Since I have lots of points with large amount of overlapping points, I set alpha=.2 to see how densely distributed the points are. In central regions, this results in the displayed color equalling the appearance of alpha=1.

Is there any way to "crop" these regions (f.i. by combining overlapping points within a specified distance) when saving the figure to a vectorized file, so some kind of area is saved instead of saving each single point?

What I forgot to mention: Since I need to plot the correlations of multiple variables, I need a (n x n) scatter plot matrix where n is the number of variables. This impedes the use of hexbin or other methods, since I'd have to create a full grid of plots by myself.

For example as in:

fig_sc = plt.figure(figsize=(5, 5))
ax_sc = fig_sc.gca()
ax_sc.scatter(
    np.random.normal(size=100000), 
    np.random.normal(size=100000), 
    s=10, marker='o', facecolors='none', edgecolors='black', alpha=.3)
fig_sc.savefig('test.pdf', format='pdf')

This results in a file size of approximately 1.5MB, since each point is saved. Can I somehow "reduce" this image by combining overlapping points?

I tried several options such as setting dpi=300 and transparence=False, but since PDF stores the figure as a vectorized image, this naturally didn't change anything.

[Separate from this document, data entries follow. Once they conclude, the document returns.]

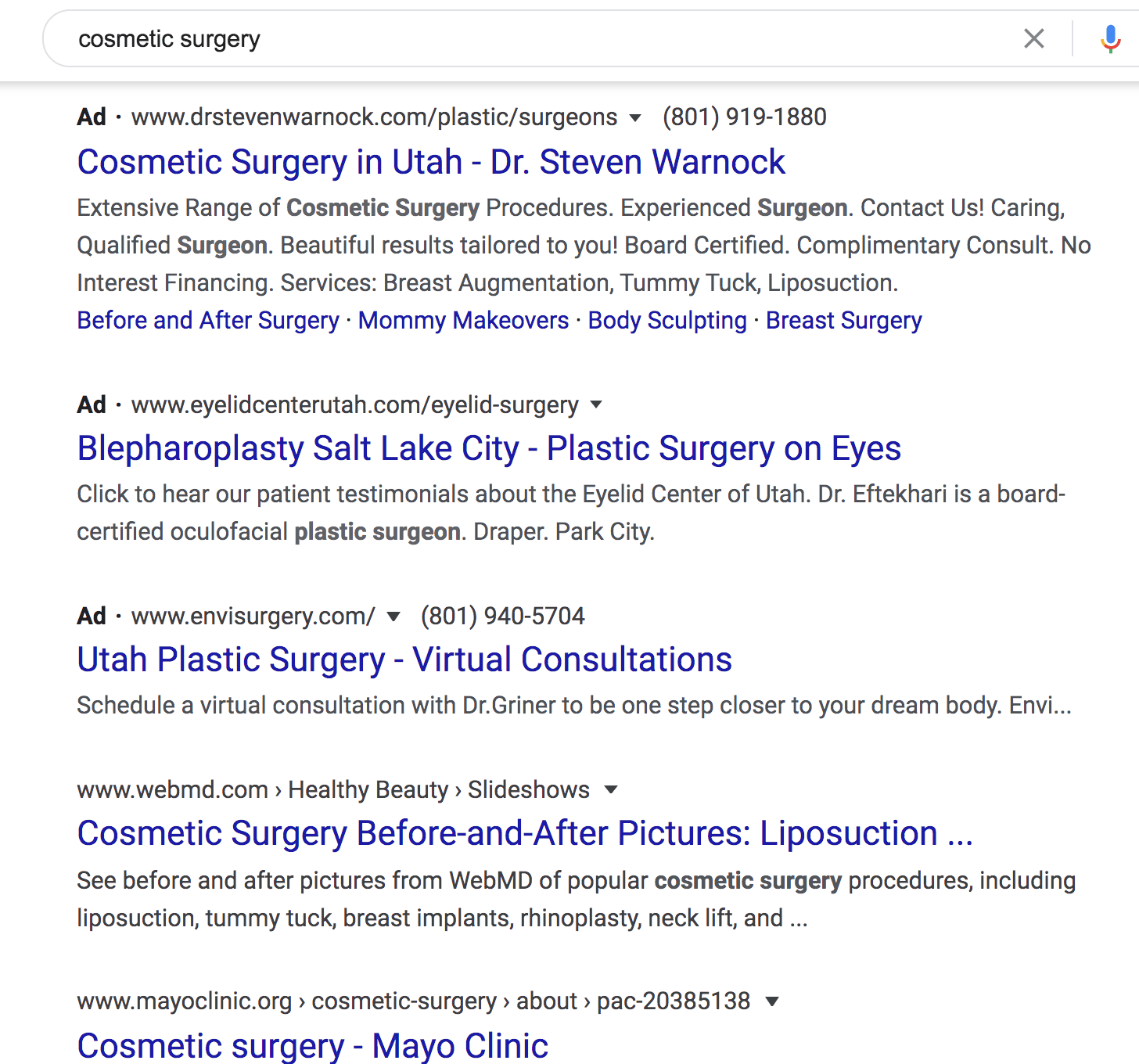Expand the arrow next to envisurgery.com URL
This screenshot has width=1139, height=1064.
394,616
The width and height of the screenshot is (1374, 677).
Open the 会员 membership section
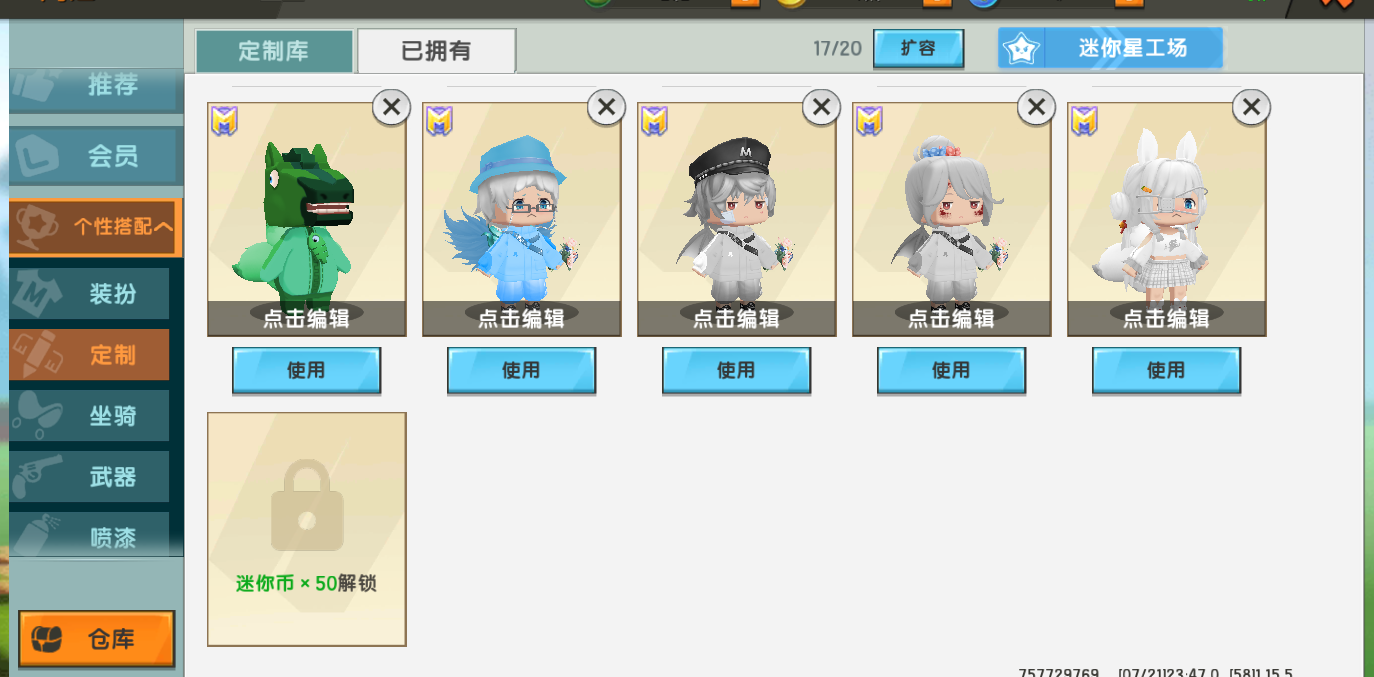[96, 156]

Things that might work, but have drawbacks:

  • hexbin plots: Works for a single scatter plot if the resolution and cmap is adjusted correctly, but I want to plot a scatter-matrix with (n x n) scatter plots. There is afaik no hexbin-matrix plot.
  • saving to a rasterized format: The plots are for a journal which requests vectorized plots whereever possible. Thus I'd like to avoid storing the image as a rasterized image.
  • randomly extracting parts of the data: might work, but will alter the appearance of the plots.

Any ideas?
Thanks in advance!


Solution

  • Maybe you want to change your approach and use something different from a scatter plot, leaving to Numpy and Matplotlib the task of lowsampling your data set — in other words, use Numpy's histogram2d and Matplotlib's imshow

    x, y = [p.random.normal(size=100000) for _ in (4, 34)]
    h, xedge, yedge = np.histogram2d(x, y, bins=25)
    cmap = plt.get_cmap('Greys')
    plt.imshow(h, interpolation='lanczos', origin='low', cmap=cmap,
                extent=[xedge[0], xedge[-1], yedge[0], yedge[-1]])
    

    enter image description here

    plt.savefig('Figure1.pdf') # → 30384 bytes
    

    Grid arrangement (this time using hexbin)

    np.random.seed(20190308)                                                         
    fig, axes = plt.subplots(3, 2, figsize=(4,6), 
                             subplot_kw={'xticks': [], 'yticks': []}) 
    fig.subplots_adjust(hspace=0.05, wspace=0.05)                                    
    
    for ax in axes.flat: 
        ax.hexbin(*(np.random.normal(size=10000) for _ in ('x', 'y')), cmap=cmap) 
    

    enter image description here